Archie van der Flier
- Born: Archie van der Flier 25 April 2002 (age 24)
- Height: 1.92 m (6 ft 3+1⁄2 in)
- Weight: 118 kg (18.6 st; 260 lb)
- School: Canford School
- University: University of Nottingham
- Notable relative: Josh van der Flier (cousin)

Rugby union career
- Position: Loosehead Prop
- Current team: Leicester Tigers

Senior career
- Years: Team / Apps / (Points)
- 2023–: Leicester Tigers / 27 / (25)
- 2023–2025: → Nottingham (loan) / 34 / (20)
- Correct as of 13 September 2026

International career
- Years: Team / Apps / (Points)
- 2026: England A / 1 / (0)
- Correct as of 5 December 2025

= Archie van der Flier =

English Rugby player

Archie van der Flier (born 25 April 2002) is an English rugby union player who plays for Leicester Tigers in the Premiership Rugby.

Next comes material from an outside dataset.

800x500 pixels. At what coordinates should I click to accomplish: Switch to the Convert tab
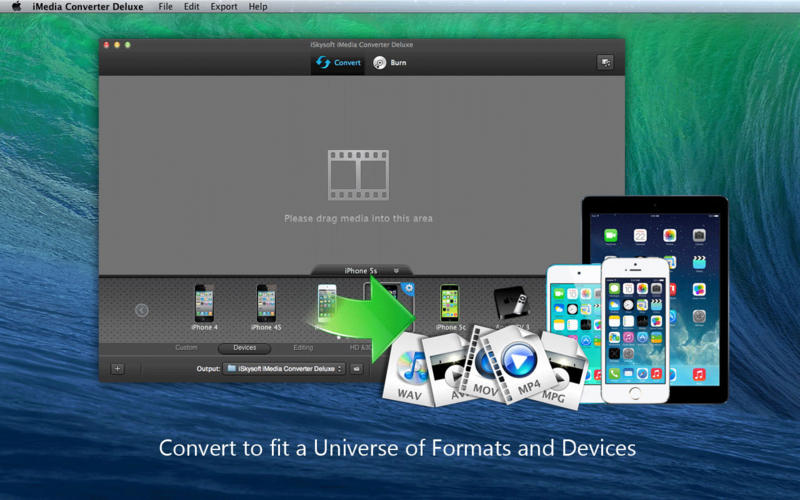pos(337,63)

His main position is a loosehead prop. He is Irish-qualified through his father.

== Career ==
Archie joined Leicester Tigers, as part of the Senior Academy, after impressing for Nottingham in the RFU Championship.

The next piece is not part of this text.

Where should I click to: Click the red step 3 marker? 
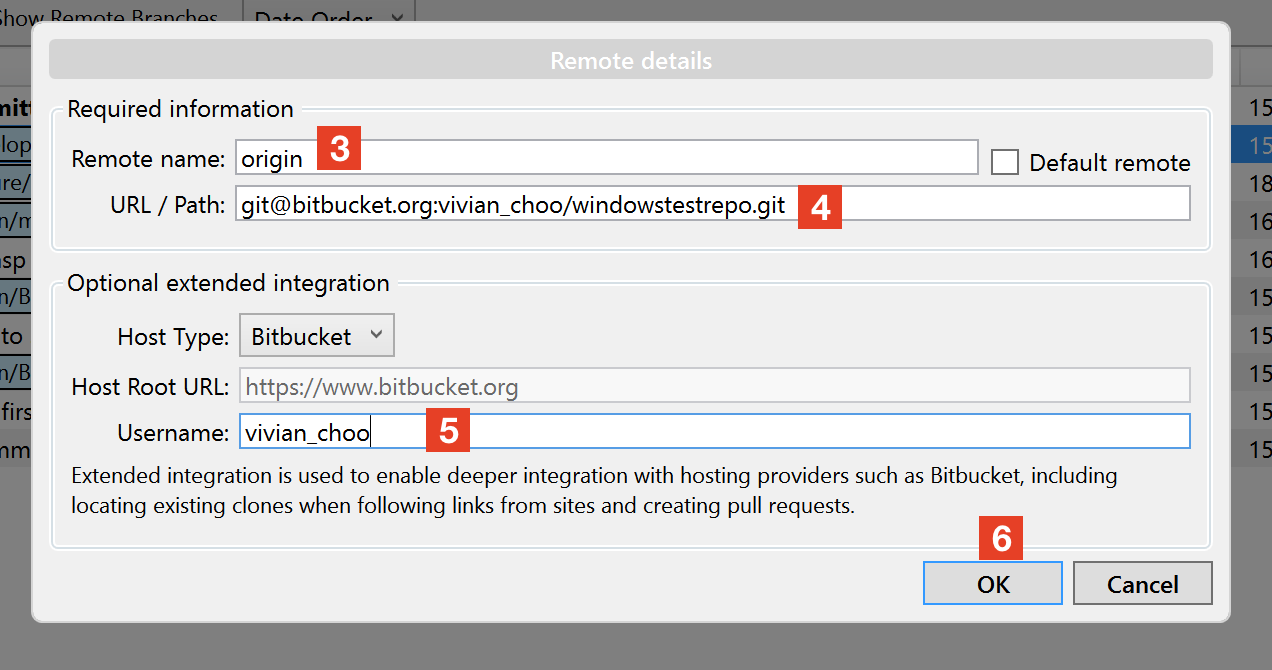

On 7 October 2023, he made his competitive debut for Leicester against Bedford Blues in the Premiership Rugby Cup. Ahead of the 2025–26 season, he was rewarded with a senior squad contract with Leicester.

On 6 February 2026, Archie was part of England A, debuted from off the bench where they beat Ireland XV 52–14 at Thomond Park in Limerick.